I often read Chuck Wendig’s TerribleMinds blog: I find it to be informative and always entertaining, and the comments are often fun as well.  So when I saw a “flash fiction” challenge that didn’t involve flash fiction, in his post titled “Today’s Flash Fiction Writing Challenge Is Not About Fiction,” I thought, why not?  Let me give it a try!

It’s not really a question I’ve often asked myself.  The short answer, I suppose, is that I really enjoy it.  Why do I play piano or guitar?  Because I enjoy it.  I’m good enough on both to play in, like, amateur bands and such, with an occasional appearance on a CD or something, but I’m not massively talented on either one.  Plus, I don’t put in the work to take full advantage of the talent I do have.  I was, at one point in my life, able to supplement my income by playing music.  Not by much, but still…

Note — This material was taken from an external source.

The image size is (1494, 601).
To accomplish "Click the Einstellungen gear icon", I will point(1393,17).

So I write for the same reason.  I like to write.  I think I do it well.  I’m no Stephen King, but I think I’m as good as a lot of people writing fiction today.  I know what I like when I read, and I try to write those same things, in that same style.  Why do I think I can do it well enough to publish stories?  For the same reason that I was able to take the stage in front of a house full of bar patrons or wedding guests and feel comfortable playing a rip-roaring solo on a rock and roll tune on piano.

There’s a longer answer.  When I read some of the other entries to Chuck’s challenge, I noticed that mostly, they had deeper thoughts on this issue.  So I thought, there must be a deeper reason for me as well.  And I thought about it some more, and came up with some other stuff.

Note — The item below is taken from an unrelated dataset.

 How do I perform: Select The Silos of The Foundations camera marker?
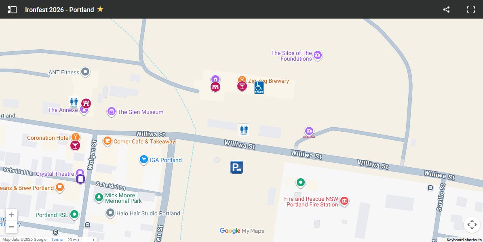[x=318, y=55]
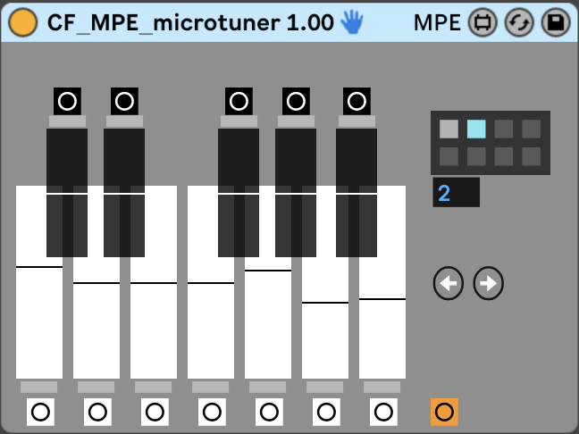Toggle the last white key circle button

point(383,412)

I’ve been writing since I was in grade school.   I watched a Disney episode on some wild animal or another, with the folksy narrator who personified the cute little bugger, and I wrote my own story in the same vain, about a bobcat in New York.  I read some non-fiction about Native Americans and the trains that traveled through the plains with the passengers shooting cows, er, ah, bison who were meandering on the prairies, minding their own business and munching away.  Then I wrote a short story about something like that.  I loved baseball as a kid, and made up my own fictional team (The Joliet Argonauts) and wrote three long-ish stories that detailed their championship run.  (My teacher told me that I might have a future as a sportscaster or a sports journalist.)  My friends and I had a snowball fight and I fictionalized that.

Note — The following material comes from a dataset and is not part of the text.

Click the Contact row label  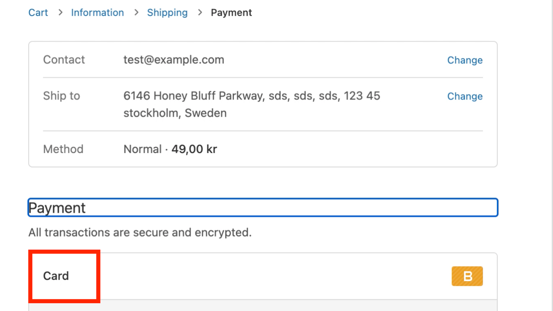click(x=64, y=59)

I always wanted to describe the world the way I thought it should be, or maybe the way I wanted it to be.  So I wrote.  When I read stories by Heinlein, by Asimov, by Clarke, then later by King, Koontz, McCammon and so many others, I saw worlds that inspired me to think about my own worlds…and it seemed natural to write about those worlds.  Even more, I saw characters that drew me in, that made me feel like I knew them.  And I pictured my own characters, and again, it seemed natural to put them into situations.

These situations are called stories, and I write them for the same reason I read a lot – because I want to see what happens to these characters as they explore these worlds.

That’s my own story, and I’m sticking to it.